= Abul Kalam Azad (doctor) =

Bangladeshi health official

Abul Kalam Azad is a Bangladeshi doctor and who was the Director General of the Directorate General of Health Services during the COVID-19 pandemic. He was a former additional director general of the Directorate General of Health Services.

== Early life ==
Azad was born in 1960 in Nilphamari District, East Pakistan, Pakistan. He completed his MBBS at the Dhaka Medical College.

==Career==
Azad was additional director general of the Directorate General of Health Services from 2011 to 2016. He founded Sandhani National Eye Donation Society. He was the additional director general of administration at the Directorate General for Health Services.

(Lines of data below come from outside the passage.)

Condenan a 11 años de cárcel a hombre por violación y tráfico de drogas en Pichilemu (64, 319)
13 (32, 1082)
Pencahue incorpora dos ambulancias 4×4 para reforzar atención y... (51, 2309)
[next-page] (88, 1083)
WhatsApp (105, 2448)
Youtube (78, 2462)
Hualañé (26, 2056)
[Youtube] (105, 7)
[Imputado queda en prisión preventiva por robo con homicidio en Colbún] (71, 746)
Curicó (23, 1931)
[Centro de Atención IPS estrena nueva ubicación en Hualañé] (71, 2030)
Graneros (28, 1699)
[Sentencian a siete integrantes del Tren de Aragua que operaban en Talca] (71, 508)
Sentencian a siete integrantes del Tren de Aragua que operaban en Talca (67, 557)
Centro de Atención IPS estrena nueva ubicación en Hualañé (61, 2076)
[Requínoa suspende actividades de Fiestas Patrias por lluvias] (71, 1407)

On 1 September 2016, Azad was appointed the Director General of the Directorate General of Health Services. He replaced Professor Deen Mohd. Noorul Haq. He resigned in July 2020 during the COVID-19 pandemic in Bangladesh after Regent Hospital was caught with fake COVID-19 tests. Azad was criticized for the scam. The directorate had blamed the Ministry of Health for pressuring it to provide a license to Regent Hospital. He was replaced by Abul Bashar Mohammad Khurshid Alam.

Azad was sued in the Regent Hospital scam case. In October 2021, Justice K. M. Emrul Kayesh granted bail to Azad in a case filed over the fake tests by Regent Hospital. The hospital had been scamming patients from the National Institutes of Preventive and Social Medicine.